:: FRAGMENTO DE TEXTO ::

Son tiempos donde los modelos tradicionales de sentido se diluyen y la religiosidad -vivida de forma consciente y abierta- sigue ofreciendo una brújula para enfrentar la incertidumbre. Se trata de experimentar un vínculo con lo sagrado que transforme, acompañe y dé sentido. La religión, bien comprendida, no aliena: humaniza. Y en eso, quizá, radique su mayor poder, en poder afrontar el dolor, el estrés y los desafíos existenciales.
Durante años se asumió que religión y ciencia, en particular la psicología, eran opuestos irreconciliables. Sin embargo, las investigaciones han revelado un enfoque integrador. Pioneros como William James, Viktor Frankl y Carl Jung ya habían señalado que la espiritualidad puede ser una dimensión central de la experiencia humana. Hoy, el campo de la Psicología de la Religión y la Espiritualidad -surgido formalmente en el siglo XX- ha demostrado cómo las creencias religiosas pueden contribuir activamente a la salud mental y al bienestar general.
Uno de los conceptos más destacados en esta área es el del “afrontamiento religioso”, desarrollado
por Pargament y Koenig, que se refiere al uso de la fe, la oración, los rituales y la comunidad religiosa como herramientas para superar situaciones traumáticas o dolorosas. En estudios realizados en la Universidad Duke, EE. UU., se encontró que pacientes mayores con enfermedades crónicas que practicaban una fe activa mostraban niveles más bajos de depresión y ansiedad, así como mayor esperanza y bienestar general.

:::
:: DATOS MOSTRADOS ::

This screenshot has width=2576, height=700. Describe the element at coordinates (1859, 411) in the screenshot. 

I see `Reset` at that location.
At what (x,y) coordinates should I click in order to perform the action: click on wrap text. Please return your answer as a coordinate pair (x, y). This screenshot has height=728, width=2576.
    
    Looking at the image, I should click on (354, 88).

:::

• [TAREA 1]:
Responda, a partir del texto sobre religión y salud mental, las siguientes preguntas:
(a) ¿Qué pioneros ya habían señalado que la espiritualidad puede ser una dimensión central de la experiencia humana?
(b) ¿Quiénes desarrollaron el concepto de “afrontamiento religioso”?
(c) ¿En qué universidad se realizaron los estudios con pacientes mayores con enfermedades crónicas?
• [TAREA 2]:
Indique si cada afirmación concuerda con el texto sobre religión y salud mental, y cite las palabras del texto que lo determinan:
(a) El campo de la Psicología de la Religión y la Espiritualidad surgió formalmente en el siglo XIX.
(b) La religión, bien comprendida, aliena a las personas.
(c) Los pacientes mayores que practicaban una fe activa mostraban niveles más bajos de depresión y ansiedad.
• [TAREA 3]: Prosiga el texto sobre religión y salud mental a partir de su última oración.
Los datos constituyen un material independiente del texto.

• [RESPUESTA ESCRITA 1]:
(a) William James, Viktor Frankl y Carl Jung.
(b) Pargament y Koenig.
(c) En la Universidad Duke, EE. UU.

• [RESPUESTA ESCRITA 2]:
(a) No: “surgido formalmente en el siglo XX”.
(b) No: “La religión, bien comprendida, no aliena: humaniza.”
(c) Sí: “mostraban niveles más bajos de depresión y ansiedad”.

• [RESPUESTA ESCRITA 3]:
Prácticas como la meditación, la oración o la participación en rituales religiosos generan efectos medibles en el cuerpo, al activar mecanismos psicofisiológicos que regulan el estrés, fortalecen el sistema inmunológico y mejoran la resiliencia emocional.
Perder a un ser querido es una de las experiencias más devastadoras para cualquier persona. Sin embargo, los estudios muestran que aquellos que practican una religión activa cuentan con mejores recursos para procesar la pérdida. Las ceremonias religiosas, los rezos, la comunidad de fe y el acompañamiento de líderes espirituales (curas, rabinos, pastores o lamas) ayudan a transformar el dolor en aceptación, resignificación y esperanza.
En el Budismo Tibetano, los 49 días de oraciones después de la muerte ofrecen una estructura emocional y espiritual que facilita el tránsito del duelo hacia una nueva etapa de conexión interna.
No hay que confundir religiosidad con fanatismo. La religiosidad madura, según Allport (1950), es aquella que fomenta valores como la compasión, la esperanza, el perdón y el servicio al otro. Es una religiosidad práctica, que ayuda a dar sentido a la vida y a actuar con responsabilidad social. En comunidades religiosas, además, el apoyo social es un factor protector: reduce la soledad, mejora la
autoestima y fomenta hábitos saludables, como evitar el consumo de drogas o el aislamiento.
Más allá de las diferencias doctrinales en tradiciones cristianas y no cristianas, ellas ofrecen herramientas comunes: rituales, oración, comunidad y sentido de trascendencia. Incluso la Psicología Positiva impulsada por Martin Seligman, ha incorporado conceptos como la esperanza, el perdón y la fe como pilares del bienestar humano.
La religión, en su mejor versión, no divide: teje puentes entre generaciones, culturas y dolores
compartidos. Quizá no cure todos los males, pero ayuda a que el alma duela menos y se viva con sentido.